Câmara derruba do Código Eleitoral ‘quarentena’ para militar, policial e juiz

Câmara derruba do Código Eleitoral ‘quarentena’ para militar, policial e juiz

A Câmara aprovou hoje o texto-base do projeto do novo Código Eleitoral, um compilado de quase 900 artigos que reúnem todas as regras eleitorais em um único dispositivo. Os parlamentares retiraram do texto a quarentena para policiais, militares e juízes se candidatarem. O período estipulado era de cinco anos.

Deputados da bancada da segurança pública e outros tentaram, por meio de destaques (propostas de modificação na matéria), liderar a mobilização para anular as restrições previstas a agentes do Judiciário e das forças policiais.

Esse destaque é extremamente importante para nós, para todos os brasileiros, e, de modo muito particular, para todos os militares do Brasil. Na nossa visão, [a quarentena] seria tirar direitos políticos do militares”Vitor Hugo (GO), deputado federal e líder PSL

Durante a fase inicial de deliberação dos destaques, a maioria da Casa rejeitou o pleito e manteve a ideia da quarentena. A situação mudou, no entanto, depois da aprovação de uma emenda que privilegiava os juízes, promotores e membros do Ministério Público.

A partir daí, várias bancadas começaram a mudar de posição, sob argumento de que seria necessário derrubar a quarentena de modo geral a fim de garantir a isonomia no processo eleitoral.

Dessa forma, as restrições foram anuladas para militares da União, dos estados e do Distrito Federal, assim como para os integrantes das guardas municipais, das polícias Federal, Rodoviária Federal, Civil e Ferroviária Federal. A regra, caso tivesse sido mantida, só valeria a partir de 2026.
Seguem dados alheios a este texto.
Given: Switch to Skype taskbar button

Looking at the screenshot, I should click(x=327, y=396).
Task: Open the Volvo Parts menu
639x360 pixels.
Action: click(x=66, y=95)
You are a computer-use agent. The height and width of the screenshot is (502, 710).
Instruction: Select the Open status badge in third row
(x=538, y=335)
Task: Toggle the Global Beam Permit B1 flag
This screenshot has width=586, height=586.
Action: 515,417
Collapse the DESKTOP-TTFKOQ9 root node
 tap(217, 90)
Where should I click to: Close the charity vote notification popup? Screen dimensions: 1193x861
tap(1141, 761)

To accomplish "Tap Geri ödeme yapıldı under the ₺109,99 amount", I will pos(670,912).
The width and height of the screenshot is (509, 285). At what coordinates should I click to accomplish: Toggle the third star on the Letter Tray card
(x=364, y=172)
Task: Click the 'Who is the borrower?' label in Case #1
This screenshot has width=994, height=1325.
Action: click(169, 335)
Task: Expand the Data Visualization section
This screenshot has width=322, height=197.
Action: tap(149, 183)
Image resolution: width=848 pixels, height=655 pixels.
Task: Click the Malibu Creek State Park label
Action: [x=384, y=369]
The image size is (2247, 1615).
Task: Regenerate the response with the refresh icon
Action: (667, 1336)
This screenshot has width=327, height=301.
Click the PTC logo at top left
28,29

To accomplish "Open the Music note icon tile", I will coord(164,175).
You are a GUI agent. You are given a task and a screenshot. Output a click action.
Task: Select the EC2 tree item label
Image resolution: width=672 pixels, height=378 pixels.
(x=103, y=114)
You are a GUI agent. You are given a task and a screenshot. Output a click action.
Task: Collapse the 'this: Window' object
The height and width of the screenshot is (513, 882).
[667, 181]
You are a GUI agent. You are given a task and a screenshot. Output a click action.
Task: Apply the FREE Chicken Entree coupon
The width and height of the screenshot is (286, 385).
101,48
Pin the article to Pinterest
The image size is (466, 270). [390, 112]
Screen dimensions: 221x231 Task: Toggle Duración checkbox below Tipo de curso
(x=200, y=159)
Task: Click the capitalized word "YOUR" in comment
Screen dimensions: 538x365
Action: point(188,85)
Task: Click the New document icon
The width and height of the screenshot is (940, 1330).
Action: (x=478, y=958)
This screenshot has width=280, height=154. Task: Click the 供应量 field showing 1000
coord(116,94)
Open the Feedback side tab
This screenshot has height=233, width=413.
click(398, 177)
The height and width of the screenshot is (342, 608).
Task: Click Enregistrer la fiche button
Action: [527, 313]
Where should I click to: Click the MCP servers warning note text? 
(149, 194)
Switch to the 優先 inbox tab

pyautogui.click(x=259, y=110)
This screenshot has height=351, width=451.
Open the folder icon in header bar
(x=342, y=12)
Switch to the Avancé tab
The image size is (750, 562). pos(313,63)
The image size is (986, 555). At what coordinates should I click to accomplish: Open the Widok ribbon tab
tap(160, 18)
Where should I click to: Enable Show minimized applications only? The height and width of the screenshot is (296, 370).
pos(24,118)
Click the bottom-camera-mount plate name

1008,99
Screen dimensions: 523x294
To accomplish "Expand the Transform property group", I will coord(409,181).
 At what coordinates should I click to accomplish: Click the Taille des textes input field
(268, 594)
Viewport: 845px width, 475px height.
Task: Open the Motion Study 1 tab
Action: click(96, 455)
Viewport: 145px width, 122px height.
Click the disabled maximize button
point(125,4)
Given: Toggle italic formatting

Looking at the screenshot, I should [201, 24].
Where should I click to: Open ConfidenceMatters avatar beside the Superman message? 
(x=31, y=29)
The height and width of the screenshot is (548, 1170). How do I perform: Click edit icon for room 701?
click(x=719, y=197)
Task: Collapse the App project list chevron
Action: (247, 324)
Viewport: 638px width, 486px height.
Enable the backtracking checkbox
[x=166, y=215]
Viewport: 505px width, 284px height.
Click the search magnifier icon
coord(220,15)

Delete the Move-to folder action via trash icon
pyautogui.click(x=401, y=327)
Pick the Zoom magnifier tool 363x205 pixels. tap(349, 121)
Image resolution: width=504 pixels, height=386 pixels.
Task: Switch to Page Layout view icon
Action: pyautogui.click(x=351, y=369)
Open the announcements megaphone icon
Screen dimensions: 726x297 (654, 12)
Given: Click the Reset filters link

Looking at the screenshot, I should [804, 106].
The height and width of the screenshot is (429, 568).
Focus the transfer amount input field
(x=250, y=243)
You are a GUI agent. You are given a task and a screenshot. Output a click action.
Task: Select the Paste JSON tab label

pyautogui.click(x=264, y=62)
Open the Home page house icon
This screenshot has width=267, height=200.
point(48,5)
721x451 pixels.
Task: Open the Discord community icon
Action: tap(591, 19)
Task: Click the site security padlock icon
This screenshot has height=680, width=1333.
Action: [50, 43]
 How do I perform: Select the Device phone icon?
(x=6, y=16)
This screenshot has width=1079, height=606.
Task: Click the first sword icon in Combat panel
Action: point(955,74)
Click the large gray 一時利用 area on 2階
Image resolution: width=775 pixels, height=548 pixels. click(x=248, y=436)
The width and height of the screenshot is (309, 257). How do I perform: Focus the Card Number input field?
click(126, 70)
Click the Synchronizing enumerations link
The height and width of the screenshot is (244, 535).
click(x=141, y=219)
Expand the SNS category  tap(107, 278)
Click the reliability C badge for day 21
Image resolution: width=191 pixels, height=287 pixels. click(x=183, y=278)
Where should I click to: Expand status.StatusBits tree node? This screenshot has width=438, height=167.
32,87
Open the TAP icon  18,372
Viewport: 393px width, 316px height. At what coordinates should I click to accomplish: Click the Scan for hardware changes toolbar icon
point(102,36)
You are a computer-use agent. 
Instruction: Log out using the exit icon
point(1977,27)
O texto-base da relatora da matéria, Margarete Coelho (PP-PI), foi aprovado em plenário com 378 votos a favor e 80, contra. Houve apenas duas abstenções.

A conclusão da votação deve ocorrer só na semana que vem, quando os deputados acabarem de analisar os chamados destaques. Depois disso, o texto seguirá para análise e deliberação do Senado —e deve retornar ao crivo dos deputados casa haja mudanças no texto.